Prof. Dr. h.c. Ludwig Georg Braun (FDP): „95 Mittelzentren bündeln“
Prof. Dr. h.c. Ludwig Georg Braun (FDP) findet: „95 Mittelzentren in Hessen muss man bündeln“, allerdings in Südhessen und nicht in Nordhessen. Jetzt vermutet er, wird die Regionalplanung zur schleichenden Gebietsreform. Er ist erschrocken darüber, wie sehr die GRÜNEN, die Beteiligung der Menschen, die sie sonst einfordern, so ignorieren und extrem an der Realität vorbeigehen. „Die GRÜNEN tun mir leid, sie werden in der Kommunalwahl die Schläge dafür bekommen“, ist er sich sicher. „Die Menschen spüren, dass das genau gegen sie gerichtet ist.“ Wie könne man die Verbindung von Spangenberg zu Melsungen so ignorieren, fragt er. Von der Liebenbachstadt nach Melsungen sind es 10 Minuten. Ein gemeinsames Ordnungsamt habe man sogar. Stärkungen im Schwalm-Eder-Kreis sollte man vornehmen und nicht 45.000 Menschen aus dem Kreis „ausgliedern“. Im Land Hessen habe man nicht begriffen, was es bedeute, regionale Strukturen aufzubauen. Das spiele der AfD zu. Verkehrsstränge und IT müssten ausgebaut werden. Die FDP schließt sich SPD und FWG an.

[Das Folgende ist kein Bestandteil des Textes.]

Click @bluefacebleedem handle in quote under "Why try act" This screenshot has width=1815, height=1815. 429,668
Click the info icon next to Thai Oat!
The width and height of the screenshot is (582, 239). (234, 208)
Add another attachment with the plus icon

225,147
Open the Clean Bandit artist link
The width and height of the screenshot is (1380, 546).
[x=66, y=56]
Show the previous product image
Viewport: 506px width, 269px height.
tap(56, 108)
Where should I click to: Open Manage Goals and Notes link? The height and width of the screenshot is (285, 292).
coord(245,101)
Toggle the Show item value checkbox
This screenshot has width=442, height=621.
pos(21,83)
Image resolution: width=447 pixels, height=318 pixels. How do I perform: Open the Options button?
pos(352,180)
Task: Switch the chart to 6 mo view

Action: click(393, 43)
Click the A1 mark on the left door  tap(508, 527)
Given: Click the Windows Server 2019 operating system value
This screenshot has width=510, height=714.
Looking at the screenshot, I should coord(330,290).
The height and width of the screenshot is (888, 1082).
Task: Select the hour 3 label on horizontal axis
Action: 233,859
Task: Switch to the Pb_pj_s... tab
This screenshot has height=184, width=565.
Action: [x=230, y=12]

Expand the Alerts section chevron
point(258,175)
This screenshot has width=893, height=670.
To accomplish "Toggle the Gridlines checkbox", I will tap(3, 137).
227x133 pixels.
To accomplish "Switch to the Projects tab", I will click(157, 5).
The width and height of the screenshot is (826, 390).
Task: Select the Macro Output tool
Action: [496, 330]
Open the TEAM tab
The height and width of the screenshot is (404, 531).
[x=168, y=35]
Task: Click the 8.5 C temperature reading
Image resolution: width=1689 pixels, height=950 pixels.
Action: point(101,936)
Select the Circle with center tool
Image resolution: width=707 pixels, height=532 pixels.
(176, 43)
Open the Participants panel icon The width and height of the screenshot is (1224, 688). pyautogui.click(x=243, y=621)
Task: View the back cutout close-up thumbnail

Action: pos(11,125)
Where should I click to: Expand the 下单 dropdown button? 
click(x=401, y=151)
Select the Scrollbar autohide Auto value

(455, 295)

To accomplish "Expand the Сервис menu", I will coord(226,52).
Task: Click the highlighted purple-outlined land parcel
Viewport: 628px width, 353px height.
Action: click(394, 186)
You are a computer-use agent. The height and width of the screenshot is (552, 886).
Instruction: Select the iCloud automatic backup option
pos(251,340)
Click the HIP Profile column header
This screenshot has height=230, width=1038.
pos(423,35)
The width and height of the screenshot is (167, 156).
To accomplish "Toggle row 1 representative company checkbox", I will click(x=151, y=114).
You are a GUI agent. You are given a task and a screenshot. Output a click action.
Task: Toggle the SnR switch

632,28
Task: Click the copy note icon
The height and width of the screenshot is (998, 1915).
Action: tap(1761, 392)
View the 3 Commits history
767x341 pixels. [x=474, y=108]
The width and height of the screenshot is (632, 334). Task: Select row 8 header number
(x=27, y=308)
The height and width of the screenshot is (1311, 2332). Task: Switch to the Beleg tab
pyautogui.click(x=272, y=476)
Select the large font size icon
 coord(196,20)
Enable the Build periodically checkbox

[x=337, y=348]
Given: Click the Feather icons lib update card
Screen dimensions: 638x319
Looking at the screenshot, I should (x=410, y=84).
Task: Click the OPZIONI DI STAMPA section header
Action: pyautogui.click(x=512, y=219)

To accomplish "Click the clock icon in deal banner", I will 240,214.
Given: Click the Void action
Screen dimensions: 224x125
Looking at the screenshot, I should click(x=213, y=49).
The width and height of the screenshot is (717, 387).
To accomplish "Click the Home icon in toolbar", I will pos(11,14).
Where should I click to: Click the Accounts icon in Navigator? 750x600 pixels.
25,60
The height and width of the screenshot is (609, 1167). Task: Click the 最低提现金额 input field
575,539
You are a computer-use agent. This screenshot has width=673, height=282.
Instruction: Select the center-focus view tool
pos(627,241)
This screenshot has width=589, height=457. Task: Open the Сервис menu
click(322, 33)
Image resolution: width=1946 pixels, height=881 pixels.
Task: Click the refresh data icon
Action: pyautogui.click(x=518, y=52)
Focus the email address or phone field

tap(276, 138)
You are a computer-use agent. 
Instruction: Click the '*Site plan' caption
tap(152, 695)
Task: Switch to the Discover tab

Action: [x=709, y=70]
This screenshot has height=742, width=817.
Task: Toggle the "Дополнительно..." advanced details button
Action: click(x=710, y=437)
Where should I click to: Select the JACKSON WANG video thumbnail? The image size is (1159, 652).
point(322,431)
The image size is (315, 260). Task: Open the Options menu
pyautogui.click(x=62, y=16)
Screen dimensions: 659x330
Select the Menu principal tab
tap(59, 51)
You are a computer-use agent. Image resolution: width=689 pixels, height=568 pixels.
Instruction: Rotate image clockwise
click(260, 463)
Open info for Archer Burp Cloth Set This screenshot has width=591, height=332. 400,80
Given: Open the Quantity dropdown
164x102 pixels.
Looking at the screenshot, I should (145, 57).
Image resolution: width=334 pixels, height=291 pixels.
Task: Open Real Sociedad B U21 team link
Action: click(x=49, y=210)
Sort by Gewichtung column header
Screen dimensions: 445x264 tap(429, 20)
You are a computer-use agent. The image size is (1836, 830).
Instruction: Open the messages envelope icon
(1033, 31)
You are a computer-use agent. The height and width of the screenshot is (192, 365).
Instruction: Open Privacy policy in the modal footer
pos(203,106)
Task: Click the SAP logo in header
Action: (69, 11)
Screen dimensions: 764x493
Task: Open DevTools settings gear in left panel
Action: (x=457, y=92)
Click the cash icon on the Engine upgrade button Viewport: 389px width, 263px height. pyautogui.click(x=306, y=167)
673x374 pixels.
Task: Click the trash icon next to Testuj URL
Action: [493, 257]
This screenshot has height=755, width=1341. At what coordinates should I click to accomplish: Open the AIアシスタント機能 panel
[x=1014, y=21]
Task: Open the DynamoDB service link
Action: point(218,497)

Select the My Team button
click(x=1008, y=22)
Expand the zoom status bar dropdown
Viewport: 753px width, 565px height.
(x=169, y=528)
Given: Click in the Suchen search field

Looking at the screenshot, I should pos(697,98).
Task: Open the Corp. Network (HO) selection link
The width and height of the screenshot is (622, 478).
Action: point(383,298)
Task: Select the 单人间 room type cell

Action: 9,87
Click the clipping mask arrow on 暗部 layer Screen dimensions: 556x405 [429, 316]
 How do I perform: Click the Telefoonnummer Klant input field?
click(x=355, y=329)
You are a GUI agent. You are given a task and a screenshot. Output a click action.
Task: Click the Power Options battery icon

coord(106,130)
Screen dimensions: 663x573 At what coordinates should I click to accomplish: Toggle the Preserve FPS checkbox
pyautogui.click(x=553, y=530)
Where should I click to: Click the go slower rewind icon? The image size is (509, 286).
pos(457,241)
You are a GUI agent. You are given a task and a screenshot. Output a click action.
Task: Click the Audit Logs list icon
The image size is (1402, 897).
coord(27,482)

Markus Opitz (FWG) greift ein Beispiel aus der Praxis auf: Morschen ist von Melsungen 13,9 Kilometer entfernt, von Rotenburg 13 Kilometer. Entscheiden jetzt 900 Meter? Morschen ist Richtung Hauptarbeitgeber B. Braun und Melsungen ausgerichtet. Ottrau arbeitet mit Neukirchen und Oberaula interkommunal zusammen und die Bürger wurden sogar bereits zu einer Fusion mit Neukirchen befragt.
Mark Weinmeister (CDU): Keine Ängste schüren!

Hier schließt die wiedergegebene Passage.